The SGRP, if it is approved, will be paid for by the customers of SONGS owners, not the state as a whole. The cost-effectiveness evaluation in this proceeding is limited to SCE's customers. Therefore, we will not consider the effect on other customers.
12 100% level is the total for the project. Individual participating owners' shares will be a portion of this amount. These numbers exclude construction financing costs, and allowance for funds used during construction.
13 In this proceeding, SCE defined "contingencies" as a specific provision for unforeseeable costs within the defined project scope. SCE estimated $131 million for such contingencies. SCE also added an additional $10 million for growth in the scope of the SGRP, which it calls "additional adjustments." For simplicity, we use the term "contingencies" in this decision to include both the contingencies and additional adjustments amounts included by SCE.
14 SCE's 2006 GRC is Application 04-12-014.
15 $40 million is about 10% of the recorded total 2004 O&M costs.
16 The SONGS Board of Review consists of representatives of the owners of SONGS. It oversees the SONGS budget and other matters related to SONGS.
17 CEC does not say what the annual O&M costs would be after shutdown, but presumably they would be $16 million as in the second and third scenarios.
18 This scenario assumes that the enhanced security requirements include more stringent steam generator tube integrity requirements that lead to shutdown in three years.
19 Out of 102 operating nuclear plants in the United States, less than one percent experienced a shutdown of one year or longer in the last seven years. Less than 15% experienced a shutdown of one year or longer in the last 15 years.
20 The heat rate is the amount of heat in British thermal units (Btu), from burning natural gas, that is necessary to generate one kilowatt-hour (kWh) of electricity.
21 Voltage support equipment is installed to maintain transmission system voltage. The capacity of the equipment is stated in units of reactive power called volt-amperes reactive (VARs). MVARs means millions of VARs.

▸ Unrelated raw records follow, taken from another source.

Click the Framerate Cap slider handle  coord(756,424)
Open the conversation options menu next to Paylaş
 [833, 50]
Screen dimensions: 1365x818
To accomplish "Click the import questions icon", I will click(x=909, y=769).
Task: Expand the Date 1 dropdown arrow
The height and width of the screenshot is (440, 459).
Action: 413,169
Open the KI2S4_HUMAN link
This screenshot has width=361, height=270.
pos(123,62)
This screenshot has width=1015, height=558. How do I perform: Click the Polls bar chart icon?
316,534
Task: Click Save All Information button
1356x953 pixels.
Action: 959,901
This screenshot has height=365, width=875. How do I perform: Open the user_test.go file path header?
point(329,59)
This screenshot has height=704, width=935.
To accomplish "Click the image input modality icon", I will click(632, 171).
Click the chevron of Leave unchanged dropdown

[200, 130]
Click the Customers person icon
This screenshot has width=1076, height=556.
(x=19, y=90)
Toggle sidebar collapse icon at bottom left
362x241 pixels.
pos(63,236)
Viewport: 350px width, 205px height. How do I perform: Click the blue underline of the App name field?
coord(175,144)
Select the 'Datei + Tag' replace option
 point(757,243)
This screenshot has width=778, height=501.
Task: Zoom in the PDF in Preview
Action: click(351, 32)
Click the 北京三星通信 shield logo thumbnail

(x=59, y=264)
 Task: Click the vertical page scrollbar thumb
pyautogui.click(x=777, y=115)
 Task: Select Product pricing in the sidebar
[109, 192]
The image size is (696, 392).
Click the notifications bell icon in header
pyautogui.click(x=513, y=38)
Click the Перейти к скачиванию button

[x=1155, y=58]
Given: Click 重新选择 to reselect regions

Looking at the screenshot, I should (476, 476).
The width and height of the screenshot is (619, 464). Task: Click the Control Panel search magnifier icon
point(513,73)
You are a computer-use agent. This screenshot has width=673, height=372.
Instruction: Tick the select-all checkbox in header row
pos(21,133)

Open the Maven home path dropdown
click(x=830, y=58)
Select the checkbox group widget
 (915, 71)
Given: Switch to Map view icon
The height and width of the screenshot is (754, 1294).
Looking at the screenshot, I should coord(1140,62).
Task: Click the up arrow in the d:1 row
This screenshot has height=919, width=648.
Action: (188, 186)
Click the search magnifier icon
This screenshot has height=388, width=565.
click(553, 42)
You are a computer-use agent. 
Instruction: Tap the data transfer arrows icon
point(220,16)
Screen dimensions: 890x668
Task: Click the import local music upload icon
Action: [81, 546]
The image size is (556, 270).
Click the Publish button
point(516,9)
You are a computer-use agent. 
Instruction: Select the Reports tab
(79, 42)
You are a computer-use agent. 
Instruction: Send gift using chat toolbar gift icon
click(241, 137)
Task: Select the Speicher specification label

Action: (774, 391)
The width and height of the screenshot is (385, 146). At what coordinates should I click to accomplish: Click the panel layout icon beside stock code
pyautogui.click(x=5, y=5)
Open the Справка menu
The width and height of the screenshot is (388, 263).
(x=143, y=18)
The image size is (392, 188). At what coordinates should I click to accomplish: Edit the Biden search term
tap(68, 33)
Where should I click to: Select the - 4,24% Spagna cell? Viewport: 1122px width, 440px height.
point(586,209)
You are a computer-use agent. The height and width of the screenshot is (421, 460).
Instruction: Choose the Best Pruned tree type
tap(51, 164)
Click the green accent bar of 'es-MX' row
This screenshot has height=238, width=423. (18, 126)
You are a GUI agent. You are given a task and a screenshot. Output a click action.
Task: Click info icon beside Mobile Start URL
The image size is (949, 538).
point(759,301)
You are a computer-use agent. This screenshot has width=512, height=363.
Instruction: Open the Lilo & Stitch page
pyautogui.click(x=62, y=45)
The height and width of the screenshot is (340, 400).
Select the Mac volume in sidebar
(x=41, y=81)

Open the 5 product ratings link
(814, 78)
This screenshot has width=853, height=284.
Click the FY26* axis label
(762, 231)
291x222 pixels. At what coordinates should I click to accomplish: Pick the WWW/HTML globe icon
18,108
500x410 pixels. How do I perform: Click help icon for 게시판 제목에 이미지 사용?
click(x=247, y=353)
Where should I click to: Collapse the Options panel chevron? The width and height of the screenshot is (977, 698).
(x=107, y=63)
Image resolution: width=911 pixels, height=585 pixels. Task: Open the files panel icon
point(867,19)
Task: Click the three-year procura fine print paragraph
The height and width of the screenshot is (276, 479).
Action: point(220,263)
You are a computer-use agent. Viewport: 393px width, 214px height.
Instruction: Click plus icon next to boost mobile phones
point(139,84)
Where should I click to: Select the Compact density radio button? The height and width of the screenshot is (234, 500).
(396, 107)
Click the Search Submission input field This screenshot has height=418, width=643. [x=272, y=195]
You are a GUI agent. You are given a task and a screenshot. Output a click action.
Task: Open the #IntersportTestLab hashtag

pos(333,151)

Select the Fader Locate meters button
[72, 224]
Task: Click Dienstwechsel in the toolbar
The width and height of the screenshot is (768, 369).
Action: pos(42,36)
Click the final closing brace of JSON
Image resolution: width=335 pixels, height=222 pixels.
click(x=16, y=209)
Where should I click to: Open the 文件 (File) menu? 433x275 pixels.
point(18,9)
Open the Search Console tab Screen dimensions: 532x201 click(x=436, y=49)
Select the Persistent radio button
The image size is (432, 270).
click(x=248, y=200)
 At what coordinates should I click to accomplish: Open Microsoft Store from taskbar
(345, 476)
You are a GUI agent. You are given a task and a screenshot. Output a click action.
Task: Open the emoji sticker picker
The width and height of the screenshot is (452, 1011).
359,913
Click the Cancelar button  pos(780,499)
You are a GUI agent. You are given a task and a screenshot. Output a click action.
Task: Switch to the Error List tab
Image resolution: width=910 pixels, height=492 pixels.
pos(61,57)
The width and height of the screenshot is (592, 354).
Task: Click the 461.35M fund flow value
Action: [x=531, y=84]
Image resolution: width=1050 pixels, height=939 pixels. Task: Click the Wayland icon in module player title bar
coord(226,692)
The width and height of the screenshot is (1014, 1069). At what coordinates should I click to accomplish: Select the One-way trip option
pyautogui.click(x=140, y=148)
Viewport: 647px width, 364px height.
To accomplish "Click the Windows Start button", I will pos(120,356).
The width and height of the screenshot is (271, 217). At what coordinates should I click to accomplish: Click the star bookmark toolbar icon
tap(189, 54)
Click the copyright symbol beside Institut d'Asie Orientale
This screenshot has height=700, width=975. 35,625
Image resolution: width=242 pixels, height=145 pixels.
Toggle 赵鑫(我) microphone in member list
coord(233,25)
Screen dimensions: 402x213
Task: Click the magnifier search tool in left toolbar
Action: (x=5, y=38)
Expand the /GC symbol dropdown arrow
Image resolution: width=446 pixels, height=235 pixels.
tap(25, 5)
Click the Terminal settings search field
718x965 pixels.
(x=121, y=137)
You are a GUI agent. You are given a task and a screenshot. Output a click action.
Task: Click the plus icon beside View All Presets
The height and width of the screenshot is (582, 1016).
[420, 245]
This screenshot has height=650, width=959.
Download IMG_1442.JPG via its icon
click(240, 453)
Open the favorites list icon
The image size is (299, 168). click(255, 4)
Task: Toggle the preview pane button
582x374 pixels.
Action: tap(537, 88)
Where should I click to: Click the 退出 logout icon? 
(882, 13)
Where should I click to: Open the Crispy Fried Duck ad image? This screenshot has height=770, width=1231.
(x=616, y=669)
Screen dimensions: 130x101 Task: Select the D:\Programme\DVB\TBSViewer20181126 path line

22 The forecast may also be expressed as the percentage probability that a unit will continue to operate until a specified date. For example, a 25% probability that a unit will exceed the plugging limit at a specified date is equivalent to a 75% probability that it will continue to operate until that date.
23 This means that there is a 67% probability that Unit 2 will operate until RFO 17 in 2011.
24 This means that there is a 56% probability that Unit 3 will continue to operate until RFO 20 in 2017.
25 A more recent DEI forecast for Unit 3 was not available until after reply briefs were filed.
26 The Commission has not previously adopted such subjective adjustments.
27 Humboldt shut down in 1976 with the expectation that it would eventually be returned to service. It remained in ratebase until December 1979 when it was removed from ratebase.
28 Pursuant to the SONGS ownership agreement, the reduction in the ownership share will take place after the SGRP is completed.
29 Since Anaheim is not a regulated utility, a § 851 application is not required.
30 A mid-cycle outage is a scheduled outage approximately mid-way between RFOs for the purpose of performing tube inspections.